The songs continue where the latest BDS release,
"Shrimp Boat Town" left off. (Selected as a top 10 for 2006 by The Austin Chronicle's Chris Gray). The new record continues exploring the human geography of the gulf coast and borderlands. "Not Crazy Tonight" moves farther west... "where the shooting stars and semi-trucks streak across the rolling plains" (Mineral Wells), examining the lives and tribulations of characters on both sides of the border... "Now the bright lights shine before us, like a thousand eyes of desperate birds of prey" (Coyote)... "I hear the pain in your Spanish serenade, the sin and dark skin, the trouble we're in" (Lorena). But there is a sense of hope on this journey, where... "with faith and conviction a place of redemption we'll find on our way" (Lorena).
"Stark twangs with the kind of gothic/desperate-men-do-desperate-things lyrics that haunt while propelling the boot-scooting..." — Jim Beal San Antonio Express-News
If you've ever heard the tire hum shift as you passed a county line marker, if you've ever spent a heartbroken night in a dusty honky-tonk where the jukebox was your only friend, if you have ever wandered past a pay phone in the driving rain without making a call, then you've entered R.G. Stark territory..

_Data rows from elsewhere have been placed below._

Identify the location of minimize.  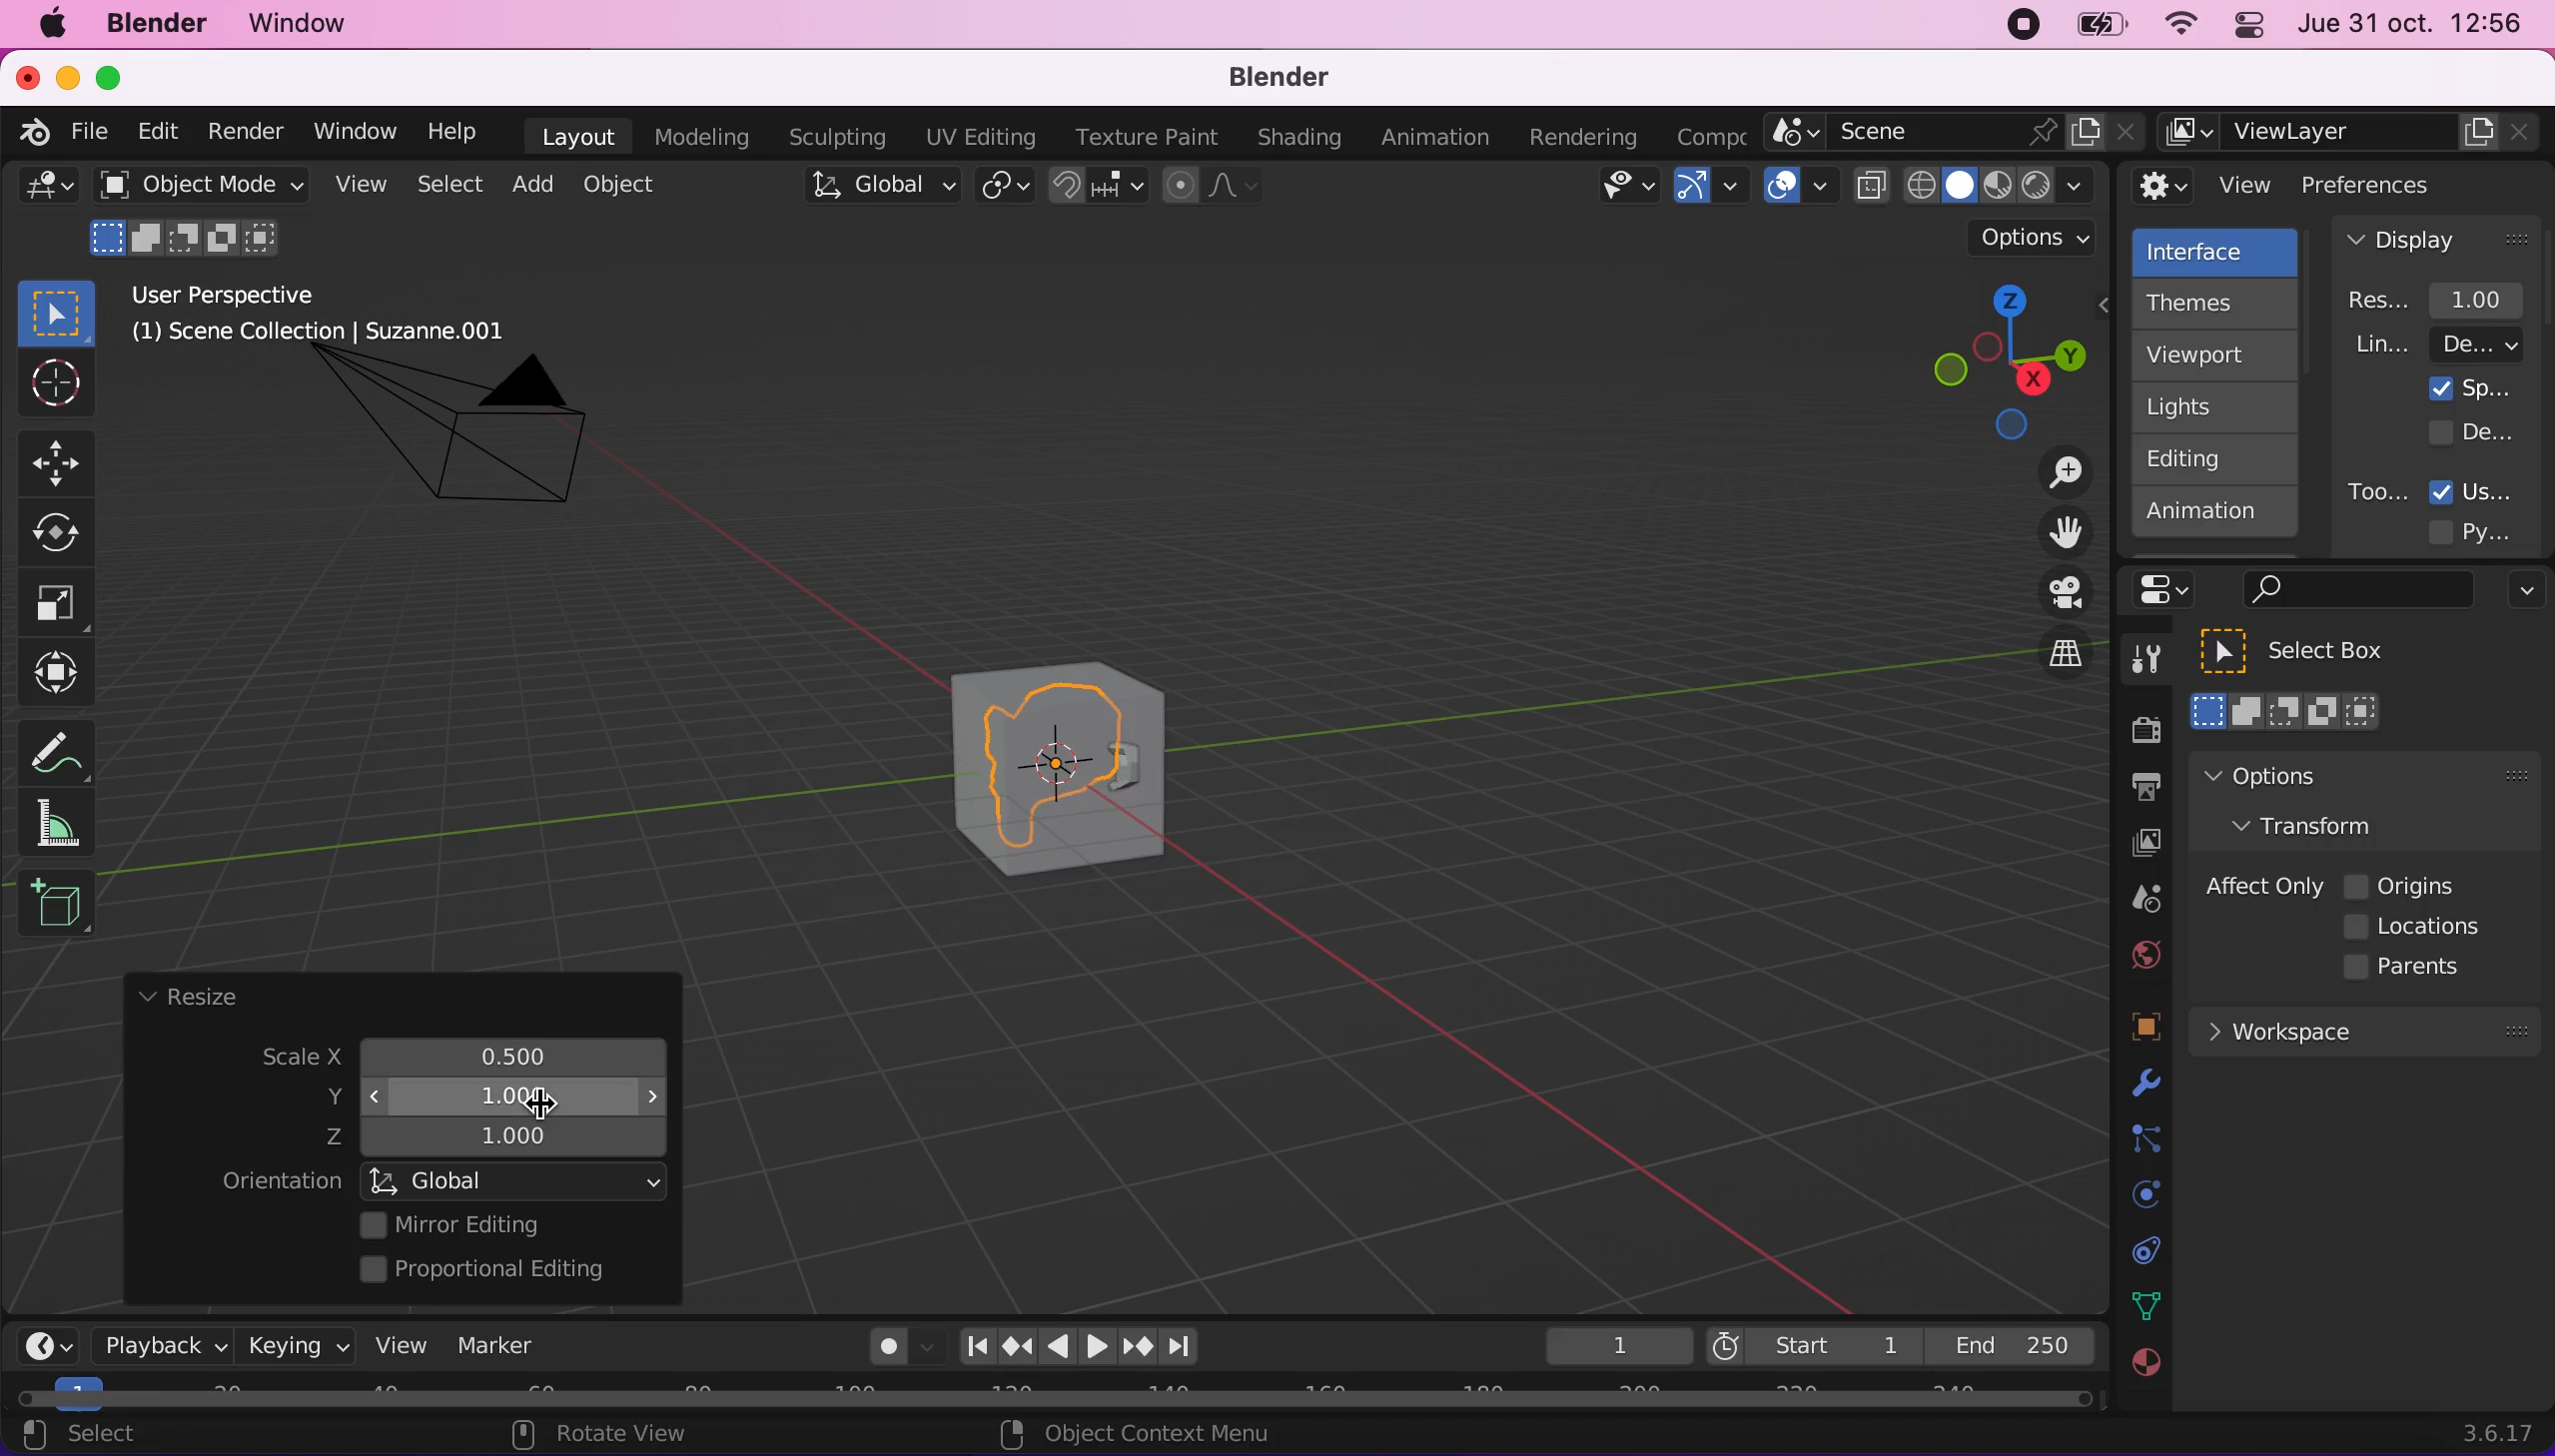
(64, 76).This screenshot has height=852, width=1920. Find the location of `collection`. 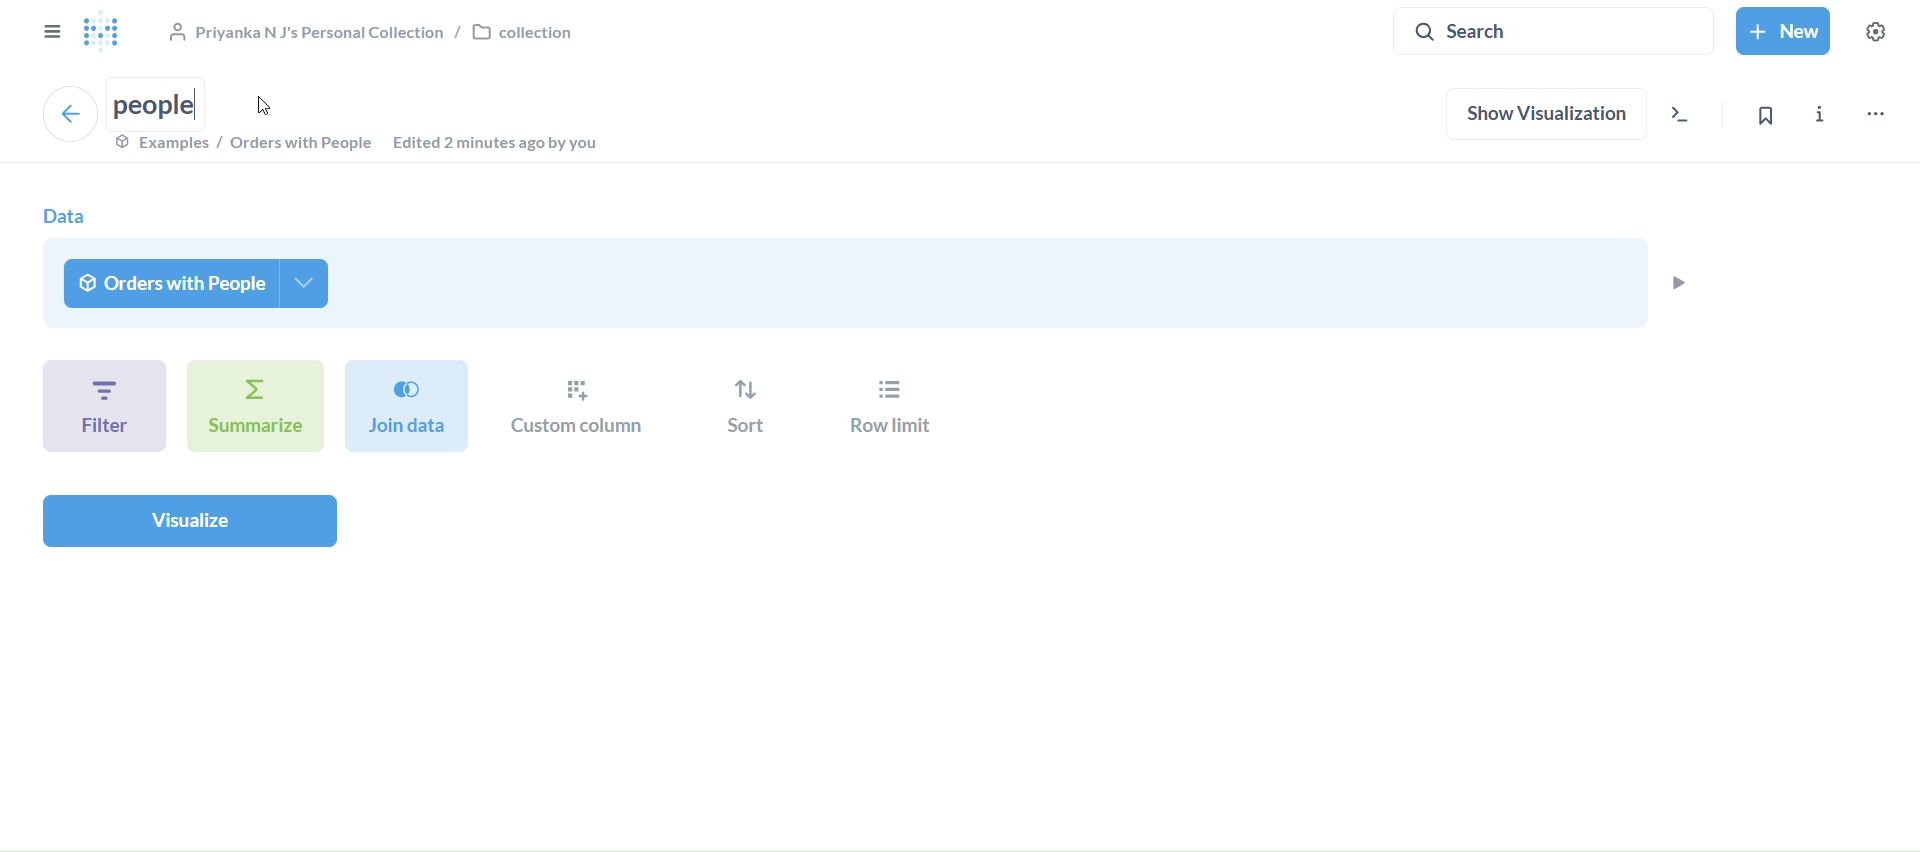

collection is located at coordinates (369, 30).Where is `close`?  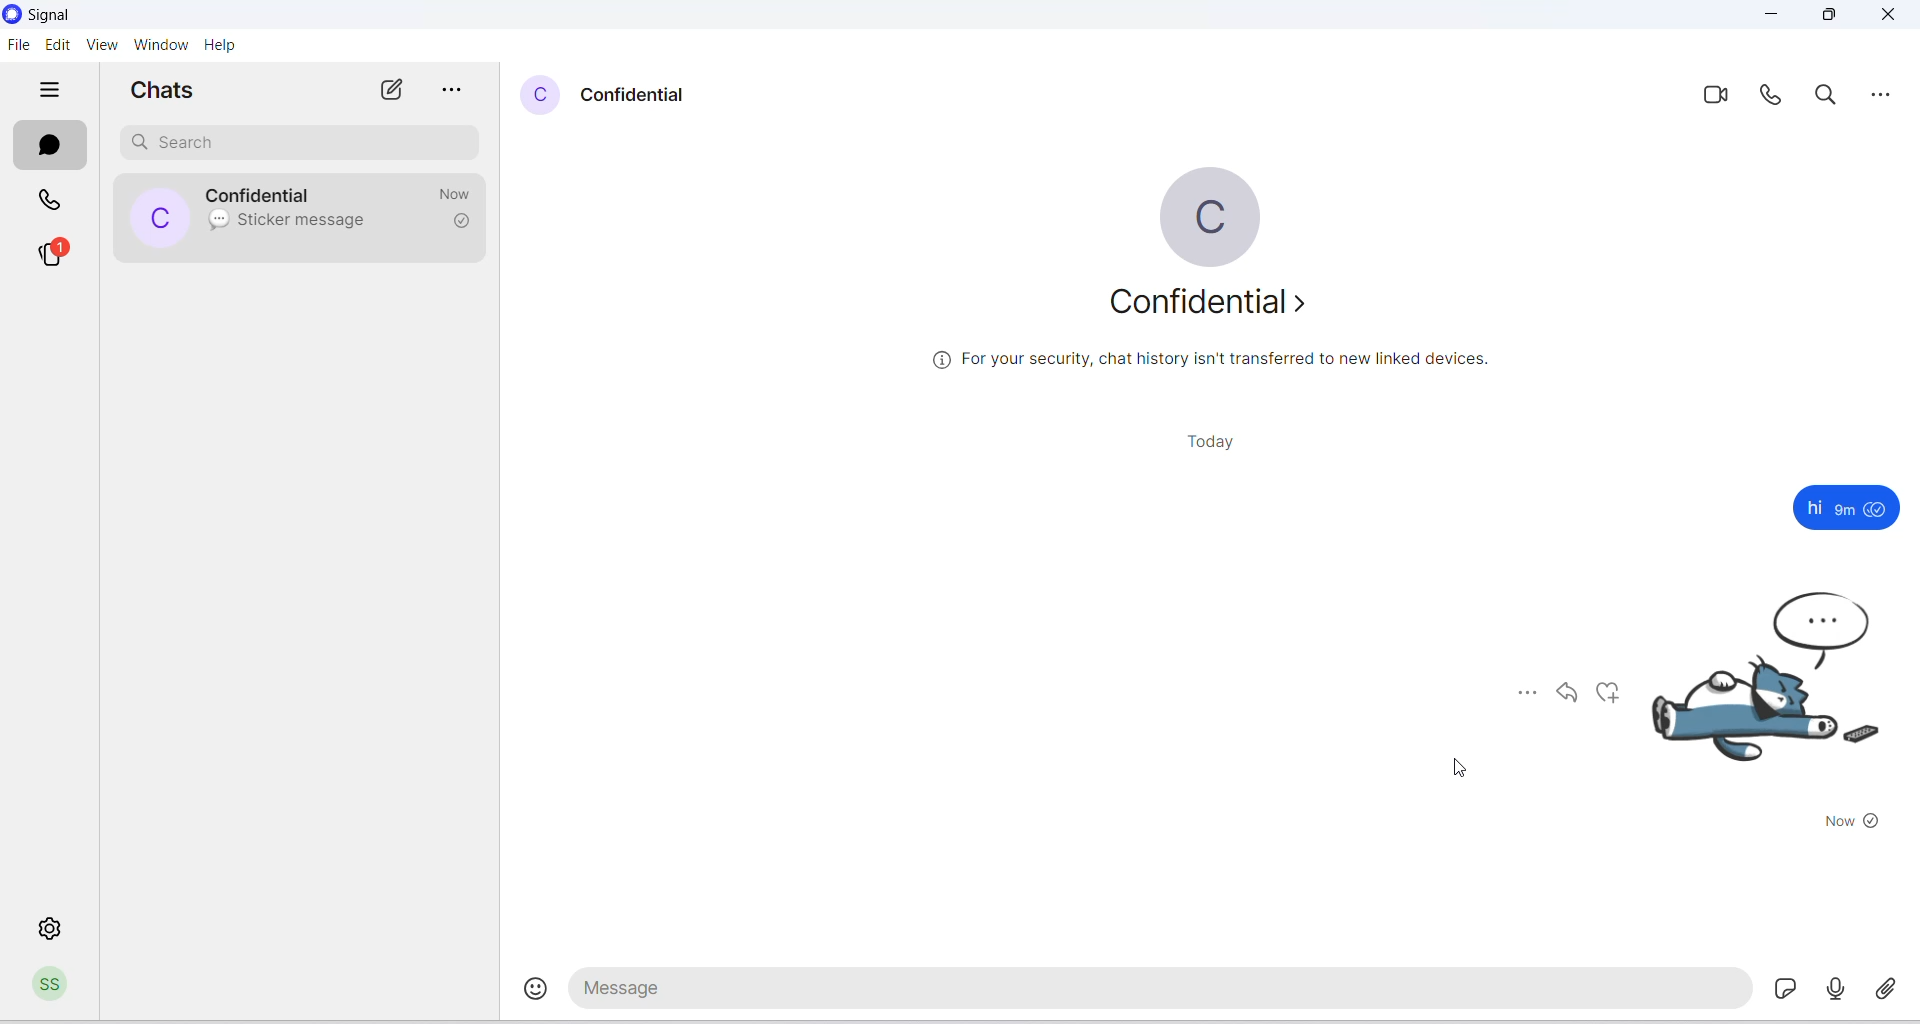
close is located at coordinates (1891, 17).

4 Stars from Mr. Conquest:
On paper, it's hard to see quite where Blue Diamond Shine ends and frontman John 'RG' Stark starts, as his core players are Blue Diamond Shine's guitarist Eric Hisaw,
drummer Vicente Rodriguez and accordionist Kevin Kelnar, along with Ron Flynt bass, keyboards and "miscellaneous," which means his album has most all of Blue Diamond
Shine's strengths, mainly his idiosyncratic, asymmetrical songwriting and Hisaw's always excellent guitar work. However, with a few outside helpers, such as Scrappy Jud Newcomb, who plays guitar on two tracks and rather neatly describes Stark as "like a cross between Doug Sahm and Jimmy Webb," coproducers Stark and Flynt have come up with a big sound that constantly flirts with bombast but stays on the righteous side. Stark's work with Blue Diamond Shine has been described as "roots noir," "Western surreal," "Bayou poetry," but on this outing, I'd qualify Jim Beal Jr's "Gothic" as 'Gulf Coast Gothic.' Stark has always covered a lot of ground in his songs, with a particular, richly metaphorical, emphasis on backroads, small towns and swamplands, but has expanded his geographical range, exporing westwards to Mineral Wells, eastwards to Abbeville, LA, south to Narcocorrido Nuevo
Laredo, Monterrey and the Border (Coyote). Not that's he'sjust a musical gazeteer, Secret Girl and She Comes And Goes are more routine, or at any rate as routine as Stark gets, which isn't very.